# REQUIRED WORK:
Go through the data below and report how many lines contain "price"; the reply holds only that number.

_ _ _ _

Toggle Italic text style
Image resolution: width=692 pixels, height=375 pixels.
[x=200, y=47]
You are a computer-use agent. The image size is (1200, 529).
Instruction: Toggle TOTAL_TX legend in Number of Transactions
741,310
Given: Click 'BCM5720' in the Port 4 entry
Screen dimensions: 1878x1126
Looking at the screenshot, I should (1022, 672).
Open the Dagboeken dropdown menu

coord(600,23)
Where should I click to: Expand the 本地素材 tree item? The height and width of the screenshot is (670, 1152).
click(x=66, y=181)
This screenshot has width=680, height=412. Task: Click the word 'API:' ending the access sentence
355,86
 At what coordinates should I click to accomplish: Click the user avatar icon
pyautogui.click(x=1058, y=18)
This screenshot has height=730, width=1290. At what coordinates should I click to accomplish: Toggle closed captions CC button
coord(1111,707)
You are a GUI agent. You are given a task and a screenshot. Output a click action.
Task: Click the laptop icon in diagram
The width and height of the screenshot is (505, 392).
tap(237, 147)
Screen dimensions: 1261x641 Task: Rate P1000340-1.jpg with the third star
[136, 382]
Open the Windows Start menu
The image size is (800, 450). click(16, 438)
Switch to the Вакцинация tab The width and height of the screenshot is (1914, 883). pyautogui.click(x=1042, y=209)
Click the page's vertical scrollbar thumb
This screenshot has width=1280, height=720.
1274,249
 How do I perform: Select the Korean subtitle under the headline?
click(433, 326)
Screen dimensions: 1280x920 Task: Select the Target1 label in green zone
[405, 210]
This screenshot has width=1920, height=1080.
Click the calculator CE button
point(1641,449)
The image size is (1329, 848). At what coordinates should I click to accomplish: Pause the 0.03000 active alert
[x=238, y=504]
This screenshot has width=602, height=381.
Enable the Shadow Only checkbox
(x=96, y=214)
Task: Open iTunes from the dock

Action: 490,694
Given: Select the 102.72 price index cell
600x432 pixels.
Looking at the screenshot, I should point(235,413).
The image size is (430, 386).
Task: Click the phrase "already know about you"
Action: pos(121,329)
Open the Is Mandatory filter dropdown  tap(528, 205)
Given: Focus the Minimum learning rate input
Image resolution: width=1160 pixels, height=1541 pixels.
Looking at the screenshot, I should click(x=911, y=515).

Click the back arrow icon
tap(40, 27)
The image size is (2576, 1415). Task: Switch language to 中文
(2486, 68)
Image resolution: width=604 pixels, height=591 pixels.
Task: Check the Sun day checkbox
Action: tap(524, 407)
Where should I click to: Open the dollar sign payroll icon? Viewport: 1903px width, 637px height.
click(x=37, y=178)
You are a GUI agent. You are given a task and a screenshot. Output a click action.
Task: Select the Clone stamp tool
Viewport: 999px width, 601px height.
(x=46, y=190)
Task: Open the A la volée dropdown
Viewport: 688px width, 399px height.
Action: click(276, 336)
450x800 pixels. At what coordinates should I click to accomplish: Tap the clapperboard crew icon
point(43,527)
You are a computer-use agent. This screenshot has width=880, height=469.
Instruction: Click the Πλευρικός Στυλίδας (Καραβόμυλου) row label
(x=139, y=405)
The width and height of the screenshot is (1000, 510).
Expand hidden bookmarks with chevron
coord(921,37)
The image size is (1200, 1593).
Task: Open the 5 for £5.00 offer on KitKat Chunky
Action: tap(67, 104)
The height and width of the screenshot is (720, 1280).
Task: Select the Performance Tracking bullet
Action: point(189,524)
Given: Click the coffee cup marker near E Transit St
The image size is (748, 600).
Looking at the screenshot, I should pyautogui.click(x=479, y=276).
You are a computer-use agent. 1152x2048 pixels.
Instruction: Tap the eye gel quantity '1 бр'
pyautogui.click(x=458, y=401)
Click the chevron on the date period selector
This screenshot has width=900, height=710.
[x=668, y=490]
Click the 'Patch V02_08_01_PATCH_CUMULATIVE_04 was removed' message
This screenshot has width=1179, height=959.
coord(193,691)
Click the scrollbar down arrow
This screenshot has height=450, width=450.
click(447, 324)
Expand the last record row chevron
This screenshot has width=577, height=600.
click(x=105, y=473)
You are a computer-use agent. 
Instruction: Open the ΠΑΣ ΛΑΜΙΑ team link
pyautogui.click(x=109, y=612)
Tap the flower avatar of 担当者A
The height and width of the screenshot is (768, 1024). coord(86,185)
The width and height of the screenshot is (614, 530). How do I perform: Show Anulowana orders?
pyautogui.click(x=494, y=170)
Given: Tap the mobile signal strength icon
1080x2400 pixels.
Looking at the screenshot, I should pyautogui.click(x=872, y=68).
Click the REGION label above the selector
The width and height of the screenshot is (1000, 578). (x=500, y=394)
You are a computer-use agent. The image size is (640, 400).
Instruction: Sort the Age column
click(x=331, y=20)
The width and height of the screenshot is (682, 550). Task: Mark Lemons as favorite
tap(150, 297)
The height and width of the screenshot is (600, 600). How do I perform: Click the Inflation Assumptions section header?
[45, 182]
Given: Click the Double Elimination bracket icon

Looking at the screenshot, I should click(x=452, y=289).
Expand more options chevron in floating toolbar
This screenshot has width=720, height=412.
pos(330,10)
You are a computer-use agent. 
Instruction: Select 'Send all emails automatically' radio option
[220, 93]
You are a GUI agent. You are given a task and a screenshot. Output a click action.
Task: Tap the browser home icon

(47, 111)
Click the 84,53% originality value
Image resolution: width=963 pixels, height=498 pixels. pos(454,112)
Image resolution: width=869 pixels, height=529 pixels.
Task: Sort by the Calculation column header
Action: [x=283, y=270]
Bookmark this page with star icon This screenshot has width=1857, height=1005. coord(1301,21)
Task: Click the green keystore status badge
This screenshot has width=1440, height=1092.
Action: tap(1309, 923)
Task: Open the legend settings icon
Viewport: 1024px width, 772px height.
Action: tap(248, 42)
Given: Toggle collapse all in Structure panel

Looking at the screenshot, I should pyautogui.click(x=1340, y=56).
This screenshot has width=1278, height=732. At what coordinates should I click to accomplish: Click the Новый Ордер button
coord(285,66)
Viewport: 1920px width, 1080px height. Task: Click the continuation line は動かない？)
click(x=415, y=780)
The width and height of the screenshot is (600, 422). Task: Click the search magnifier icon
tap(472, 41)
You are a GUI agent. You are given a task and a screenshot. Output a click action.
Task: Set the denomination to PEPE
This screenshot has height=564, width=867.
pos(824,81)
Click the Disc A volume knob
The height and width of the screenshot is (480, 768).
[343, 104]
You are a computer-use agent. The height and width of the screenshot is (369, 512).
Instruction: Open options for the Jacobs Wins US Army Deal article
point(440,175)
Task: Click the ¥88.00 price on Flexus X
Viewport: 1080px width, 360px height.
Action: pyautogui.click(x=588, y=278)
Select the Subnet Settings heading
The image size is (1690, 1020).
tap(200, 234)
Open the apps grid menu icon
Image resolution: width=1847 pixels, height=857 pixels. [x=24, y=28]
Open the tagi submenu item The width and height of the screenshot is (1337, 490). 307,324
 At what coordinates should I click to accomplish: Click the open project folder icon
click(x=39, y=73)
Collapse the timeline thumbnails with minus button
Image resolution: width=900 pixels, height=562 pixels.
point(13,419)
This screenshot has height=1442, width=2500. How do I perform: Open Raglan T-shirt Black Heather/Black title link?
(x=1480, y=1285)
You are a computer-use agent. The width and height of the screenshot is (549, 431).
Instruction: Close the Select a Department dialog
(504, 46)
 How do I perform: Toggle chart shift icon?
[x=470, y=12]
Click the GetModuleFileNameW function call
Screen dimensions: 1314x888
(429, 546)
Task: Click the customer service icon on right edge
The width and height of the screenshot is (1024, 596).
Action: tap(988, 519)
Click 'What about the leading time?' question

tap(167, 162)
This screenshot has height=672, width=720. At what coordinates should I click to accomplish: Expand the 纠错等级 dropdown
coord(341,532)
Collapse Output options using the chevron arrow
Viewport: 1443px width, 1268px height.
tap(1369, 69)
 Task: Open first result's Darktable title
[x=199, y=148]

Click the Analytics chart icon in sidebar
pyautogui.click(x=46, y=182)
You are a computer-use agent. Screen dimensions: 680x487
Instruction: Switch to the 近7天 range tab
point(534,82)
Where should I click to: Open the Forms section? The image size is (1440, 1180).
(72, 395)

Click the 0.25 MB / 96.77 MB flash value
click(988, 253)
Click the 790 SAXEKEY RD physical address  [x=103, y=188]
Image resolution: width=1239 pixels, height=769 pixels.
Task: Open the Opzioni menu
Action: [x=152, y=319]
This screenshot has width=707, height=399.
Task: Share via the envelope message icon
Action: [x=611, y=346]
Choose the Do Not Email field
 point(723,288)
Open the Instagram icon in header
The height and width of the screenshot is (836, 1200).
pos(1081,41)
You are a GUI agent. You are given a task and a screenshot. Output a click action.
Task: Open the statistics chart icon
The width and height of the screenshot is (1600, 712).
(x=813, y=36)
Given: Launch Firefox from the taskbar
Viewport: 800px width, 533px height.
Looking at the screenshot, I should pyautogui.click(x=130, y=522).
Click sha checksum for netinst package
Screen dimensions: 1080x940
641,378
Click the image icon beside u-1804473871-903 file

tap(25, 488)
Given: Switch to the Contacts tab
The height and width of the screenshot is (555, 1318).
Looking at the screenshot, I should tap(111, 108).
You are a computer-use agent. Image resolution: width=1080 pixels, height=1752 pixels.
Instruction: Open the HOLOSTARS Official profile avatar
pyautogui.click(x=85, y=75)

_ _ _ _

# SOLUTION FOR THIS PROBLEM:
2